Steem Pressure #3 - Steem Node 101

Everything you’ve always wanted to know about your first Steem Node but were afraid to ask.

Our goal for today

We will set up the system, build steemd manually, configure a simple Steem seed node, run it and sync it with the current head block.

What is that "simple Steem seed node"?


Video created for Steem Pressure series.

A consensus node.

Every Steem node is at least a consensus node.
In its simplest form, a consensus node is simply a node that is connected to the Steem network for the sole purpose of getting and sending blocks and transactions.

The more Steem nodes are running, the more decentralized and resilient the Steem network is.

A consensus node is also called a “Low Memory Node” - the name comes from the compile-time option LOW_MEMORY_NODE=ON, which is used to build steemd in such a way that data and fields not needed for consensus are not stored in the object database.

A low memory node is all that is needed (and therefore recommended) for seed nodes, witness nodes, and nodes run by exchanges.

A full node.

Running a low memory node is enough in many cases, but we still need full nodes to be able to use certain plugins and their APIs.

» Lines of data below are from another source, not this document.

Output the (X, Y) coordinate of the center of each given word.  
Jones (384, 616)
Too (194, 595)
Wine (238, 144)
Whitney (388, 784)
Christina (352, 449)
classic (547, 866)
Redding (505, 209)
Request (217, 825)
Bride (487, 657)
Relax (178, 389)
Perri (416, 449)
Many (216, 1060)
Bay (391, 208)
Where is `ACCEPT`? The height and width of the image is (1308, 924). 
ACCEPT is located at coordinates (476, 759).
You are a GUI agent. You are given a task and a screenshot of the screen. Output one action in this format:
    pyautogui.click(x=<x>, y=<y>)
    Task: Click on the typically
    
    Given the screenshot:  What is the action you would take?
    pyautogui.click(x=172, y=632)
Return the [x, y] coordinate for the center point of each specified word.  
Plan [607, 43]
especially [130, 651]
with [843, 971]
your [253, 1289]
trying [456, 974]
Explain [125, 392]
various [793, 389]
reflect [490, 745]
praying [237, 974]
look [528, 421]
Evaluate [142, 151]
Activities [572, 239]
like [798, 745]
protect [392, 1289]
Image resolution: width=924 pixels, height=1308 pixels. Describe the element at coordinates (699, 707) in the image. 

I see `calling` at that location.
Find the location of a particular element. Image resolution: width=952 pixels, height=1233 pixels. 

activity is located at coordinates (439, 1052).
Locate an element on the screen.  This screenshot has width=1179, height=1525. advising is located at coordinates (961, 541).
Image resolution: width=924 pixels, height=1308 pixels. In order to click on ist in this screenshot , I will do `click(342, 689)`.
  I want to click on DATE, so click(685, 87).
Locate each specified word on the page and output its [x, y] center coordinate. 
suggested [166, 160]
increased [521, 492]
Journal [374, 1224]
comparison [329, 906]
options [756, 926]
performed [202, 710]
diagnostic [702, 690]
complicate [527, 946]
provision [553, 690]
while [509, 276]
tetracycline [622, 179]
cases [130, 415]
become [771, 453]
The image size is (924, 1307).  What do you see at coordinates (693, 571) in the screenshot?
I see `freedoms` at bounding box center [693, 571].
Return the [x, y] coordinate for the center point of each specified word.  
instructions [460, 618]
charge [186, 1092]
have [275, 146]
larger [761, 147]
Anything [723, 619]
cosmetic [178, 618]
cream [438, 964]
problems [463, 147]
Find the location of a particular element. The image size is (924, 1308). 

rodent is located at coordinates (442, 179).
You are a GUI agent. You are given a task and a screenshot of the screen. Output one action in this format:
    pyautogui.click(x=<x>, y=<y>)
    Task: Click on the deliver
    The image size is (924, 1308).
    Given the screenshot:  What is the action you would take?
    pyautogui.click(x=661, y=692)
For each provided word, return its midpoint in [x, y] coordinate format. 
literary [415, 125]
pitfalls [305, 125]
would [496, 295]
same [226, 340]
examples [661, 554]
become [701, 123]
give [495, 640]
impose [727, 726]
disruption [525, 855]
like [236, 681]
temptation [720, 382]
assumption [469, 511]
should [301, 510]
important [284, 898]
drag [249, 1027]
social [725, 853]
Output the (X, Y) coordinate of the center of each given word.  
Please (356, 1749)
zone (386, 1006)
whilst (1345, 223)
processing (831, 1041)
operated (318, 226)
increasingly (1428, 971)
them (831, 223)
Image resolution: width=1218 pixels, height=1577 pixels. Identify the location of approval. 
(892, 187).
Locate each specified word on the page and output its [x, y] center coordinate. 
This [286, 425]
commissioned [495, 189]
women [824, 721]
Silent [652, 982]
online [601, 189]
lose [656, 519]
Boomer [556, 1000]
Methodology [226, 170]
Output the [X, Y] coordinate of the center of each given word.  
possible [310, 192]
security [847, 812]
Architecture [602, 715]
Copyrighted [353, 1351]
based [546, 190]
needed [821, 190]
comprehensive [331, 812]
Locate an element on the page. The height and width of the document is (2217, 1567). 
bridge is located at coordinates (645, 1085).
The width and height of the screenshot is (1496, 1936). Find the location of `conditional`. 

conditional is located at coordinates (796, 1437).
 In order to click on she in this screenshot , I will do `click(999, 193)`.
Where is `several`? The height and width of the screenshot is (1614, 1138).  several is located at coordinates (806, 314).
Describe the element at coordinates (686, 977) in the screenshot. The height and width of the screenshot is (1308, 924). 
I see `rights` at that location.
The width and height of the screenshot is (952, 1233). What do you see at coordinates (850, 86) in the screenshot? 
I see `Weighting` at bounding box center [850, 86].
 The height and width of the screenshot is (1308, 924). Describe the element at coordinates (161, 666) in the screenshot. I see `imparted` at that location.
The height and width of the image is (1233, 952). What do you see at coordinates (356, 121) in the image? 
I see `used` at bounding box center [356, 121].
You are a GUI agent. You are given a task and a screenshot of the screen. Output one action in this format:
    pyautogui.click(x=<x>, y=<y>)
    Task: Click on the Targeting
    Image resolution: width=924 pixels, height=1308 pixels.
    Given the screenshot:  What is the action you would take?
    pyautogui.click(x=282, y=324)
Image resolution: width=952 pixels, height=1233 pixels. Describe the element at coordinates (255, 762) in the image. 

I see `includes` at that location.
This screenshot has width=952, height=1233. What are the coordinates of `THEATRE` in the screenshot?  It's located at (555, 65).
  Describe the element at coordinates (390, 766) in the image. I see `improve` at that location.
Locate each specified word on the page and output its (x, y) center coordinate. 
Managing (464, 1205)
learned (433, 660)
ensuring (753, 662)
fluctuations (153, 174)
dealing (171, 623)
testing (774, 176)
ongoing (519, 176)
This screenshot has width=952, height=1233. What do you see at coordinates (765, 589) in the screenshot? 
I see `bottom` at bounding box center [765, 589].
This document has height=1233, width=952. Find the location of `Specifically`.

Importantly, a full node means here something different than in the Bitcoin realm, where Bitcoin full node is pretty much something that a Steem consensus node can do.

Here, on Steem, the word “full” doesn’t refer to anything related to the blockchain - it refers to the fully featured set of APIs enabled within steemd.

For example, the Condenser that powers up steemit.com site uses those APIs to display posts, comments, votes, feeds, and tags.

Many of those calls don’t need to be served by steemd, and in the future they will be served by various microservices.

Full nodes have significantly higher resource requirements, but this issue will not be covered in this episode.

Setting up the hardware

In the previous episode Steem Pressure #2 - toys for boys and girls, I gave you some tips about the hardware you might need.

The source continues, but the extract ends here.